Please pull out the lines of the records from the line containing "coordinates (292, 126)." through the last line of the records, both included, and copy them out unchanged.

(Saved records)
..........

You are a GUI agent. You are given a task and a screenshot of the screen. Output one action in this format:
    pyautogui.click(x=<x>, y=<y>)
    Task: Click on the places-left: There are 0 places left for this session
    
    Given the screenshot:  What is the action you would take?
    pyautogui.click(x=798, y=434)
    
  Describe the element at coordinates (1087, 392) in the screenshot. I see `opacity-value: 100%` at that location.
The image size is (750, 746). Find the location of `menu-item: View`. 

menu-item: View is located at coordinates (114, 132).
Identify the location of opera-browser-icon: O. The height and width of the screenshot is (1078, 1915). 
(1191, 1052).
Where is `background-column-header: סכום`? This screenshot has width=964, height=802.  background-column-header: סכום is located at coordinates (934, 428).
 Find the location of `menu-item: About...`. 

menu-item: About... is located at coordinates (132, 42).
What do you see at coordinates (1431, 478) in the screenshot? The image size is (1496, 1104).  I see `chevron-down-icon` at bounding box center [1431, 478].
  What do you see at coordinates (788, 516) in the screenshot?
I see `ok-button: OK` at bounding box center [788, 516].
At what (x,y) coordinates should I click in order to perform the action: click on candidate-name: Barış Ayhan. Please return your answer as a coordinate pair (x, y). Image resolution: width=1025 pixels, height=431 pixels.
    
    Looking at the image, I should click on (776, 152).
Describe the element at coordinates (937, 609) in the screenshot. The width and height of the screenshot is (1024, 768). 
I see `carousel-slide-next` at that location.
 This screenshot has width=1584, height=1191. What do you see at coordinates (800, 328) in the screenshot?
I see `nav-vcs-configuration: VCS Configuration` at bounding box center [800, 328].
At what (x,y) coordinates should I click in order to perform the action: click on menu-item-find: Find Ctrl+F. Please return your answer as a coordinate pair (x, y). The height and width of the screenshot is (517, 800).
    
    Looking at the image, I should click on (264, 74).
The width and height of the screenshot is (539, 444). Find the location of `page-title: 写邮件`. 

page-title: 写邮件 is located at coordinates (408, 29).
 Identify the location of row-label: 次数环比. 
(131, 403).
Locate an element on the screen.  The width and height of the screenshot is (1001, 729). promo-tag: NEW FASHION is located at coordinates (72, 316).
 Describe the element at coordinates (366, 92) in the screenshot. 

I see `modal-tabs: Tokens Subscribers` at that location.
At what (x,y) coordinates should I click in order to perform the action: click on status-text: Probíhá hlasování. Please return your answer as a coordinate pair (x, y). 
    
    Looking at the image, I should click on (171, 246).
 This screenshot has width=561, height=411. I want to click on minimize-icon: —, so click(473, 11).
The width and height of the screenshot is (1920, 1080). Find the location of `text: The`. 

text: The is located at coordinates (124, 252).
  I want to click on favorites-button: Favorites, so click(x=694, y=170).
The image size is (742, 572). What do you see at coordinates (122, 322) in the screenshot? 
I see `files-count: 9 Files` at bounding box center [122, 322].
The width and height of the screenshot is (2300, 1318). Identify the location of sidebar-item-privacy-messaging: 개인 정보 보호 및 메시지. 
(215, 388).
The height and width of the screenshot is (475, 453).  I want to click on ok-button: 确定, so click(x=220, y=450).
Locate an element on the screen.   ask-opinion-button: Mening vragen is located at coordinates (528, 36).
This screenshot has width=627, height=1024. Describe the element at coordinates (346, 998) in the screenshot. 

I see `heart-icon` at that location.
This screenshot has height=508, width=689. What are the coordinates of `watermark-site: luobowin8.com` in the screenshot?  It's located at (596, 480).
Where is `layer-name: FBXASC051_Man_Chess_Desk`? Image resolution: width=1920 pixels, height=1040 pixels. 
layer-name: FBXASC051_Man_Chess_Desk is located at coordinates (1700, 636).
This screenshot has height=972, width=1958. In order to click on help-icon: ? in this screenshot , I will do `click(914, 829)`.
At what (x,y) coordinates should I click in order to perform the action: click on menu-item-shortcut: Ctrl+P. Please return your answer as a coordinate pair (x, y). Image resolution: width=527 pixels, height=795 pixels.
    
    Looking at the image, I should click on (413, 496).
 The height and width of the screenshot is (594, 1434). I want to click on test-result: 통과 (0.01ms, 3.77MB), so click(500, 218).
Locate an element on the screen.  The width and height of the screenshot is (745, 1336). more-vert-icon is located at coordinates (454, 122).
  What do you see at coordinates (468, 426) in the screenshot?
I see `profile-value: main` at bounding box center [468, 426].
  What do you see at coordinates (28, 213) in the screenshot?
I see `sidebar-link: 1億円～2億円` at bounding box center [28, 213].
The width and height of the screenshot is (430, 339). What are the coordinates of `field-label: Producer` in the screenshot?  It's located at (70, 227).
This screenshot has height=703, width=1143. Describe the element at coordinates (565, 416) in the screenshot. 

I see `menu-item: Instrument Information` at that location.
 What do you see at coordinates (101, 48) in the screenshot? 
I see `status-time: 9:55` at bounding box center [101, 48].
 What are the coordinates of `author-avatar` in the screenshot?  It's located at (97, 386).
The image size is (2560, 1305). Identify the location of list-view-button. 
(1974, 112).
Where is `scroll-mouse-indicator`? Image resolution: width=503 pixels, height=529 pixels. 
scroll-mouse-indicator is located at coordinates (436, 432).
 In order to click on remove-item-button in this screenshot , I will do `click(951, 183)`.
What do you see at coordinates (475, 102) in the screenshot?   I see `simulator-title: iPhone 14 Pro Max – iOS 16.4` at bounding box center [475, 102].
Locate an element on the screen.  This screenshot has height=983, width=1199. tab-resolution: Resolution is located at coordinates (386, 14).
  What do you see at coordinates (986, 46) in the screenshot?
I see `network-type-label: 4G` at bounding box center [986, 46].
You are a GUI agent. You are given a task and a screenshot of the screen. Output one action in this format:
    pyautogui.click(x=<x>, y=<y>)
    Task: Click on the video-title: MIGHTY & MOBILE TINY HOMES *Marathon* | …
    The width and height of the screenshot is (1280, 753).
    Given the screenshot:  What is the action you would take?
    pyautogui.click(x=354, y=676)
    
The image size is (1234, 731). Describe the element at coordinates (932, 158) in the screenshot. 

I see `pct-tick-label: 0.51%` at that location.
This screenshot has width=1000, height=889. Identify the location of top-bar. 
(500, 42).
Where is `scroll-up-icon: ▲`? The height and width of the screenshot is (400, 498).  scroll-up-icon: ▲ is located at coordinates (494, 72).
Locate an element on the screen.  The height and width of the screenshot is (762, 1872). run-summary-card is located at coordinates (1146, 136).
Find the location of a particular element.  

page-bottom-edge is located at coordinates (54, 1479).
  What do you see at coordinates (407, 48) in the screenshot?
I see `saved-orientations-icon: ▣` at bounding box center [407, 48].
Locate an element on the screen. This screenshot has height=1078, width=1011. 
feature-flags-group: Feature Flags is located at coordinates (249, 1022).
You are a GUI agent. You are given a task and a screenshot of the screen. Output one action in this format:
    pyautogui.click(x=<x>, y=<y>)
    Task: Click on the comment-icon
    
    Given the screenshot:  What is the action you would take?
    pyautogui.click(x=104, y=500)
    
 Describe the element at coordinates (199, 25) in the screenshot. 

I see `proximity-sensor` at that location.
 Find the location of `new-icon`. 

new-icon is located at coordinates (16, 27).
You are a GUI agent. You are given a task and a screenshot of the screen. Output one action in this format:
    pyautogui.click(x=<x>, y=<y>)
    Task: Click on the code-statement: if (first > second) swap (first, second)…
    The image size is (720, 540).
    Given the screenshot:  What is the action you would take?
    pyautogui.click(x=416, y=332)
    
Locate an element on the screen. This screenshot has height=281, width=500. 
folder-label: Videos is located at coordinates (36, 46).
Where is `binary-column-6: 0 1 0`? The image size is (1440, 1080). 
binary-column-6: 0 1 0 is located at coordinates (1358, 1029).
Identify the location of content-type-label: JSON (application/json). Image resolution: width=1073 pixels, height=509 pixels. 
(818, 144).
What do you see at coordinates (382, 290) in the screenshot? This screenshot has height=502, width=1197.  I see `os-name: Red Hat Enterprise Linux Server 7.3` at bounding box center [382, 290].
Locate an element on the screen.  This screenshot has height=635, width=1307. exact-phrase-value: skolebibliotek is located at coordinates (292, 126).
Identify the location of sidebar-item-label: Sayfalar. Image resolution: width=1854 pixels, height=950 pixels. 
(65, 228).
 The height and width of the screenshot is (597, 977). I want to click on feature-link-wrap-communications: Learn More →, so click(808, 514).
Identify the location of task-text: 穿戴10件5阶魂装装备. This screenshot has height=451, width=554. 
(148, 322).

..........

Reply
Locate an element on the screen.  This screenshot has height=635, width=1307. exact-phrase-value: skolebibliotek is located at coordinates (292, 126).
Identify the location of sidebar-item-label: Sayfalar. Image resolution: width=1854 pixels, height=950 pixels. 
(65, 228).
 The height and width of the screenshot is (597, 977). I want to click on feature-link-wrap-communications: Learn More →, so click(808, 514).
Identify the location of task-text: 穿戴10件5阶魂装装备. This screenshot has height=451, width=554. 
(148, 322).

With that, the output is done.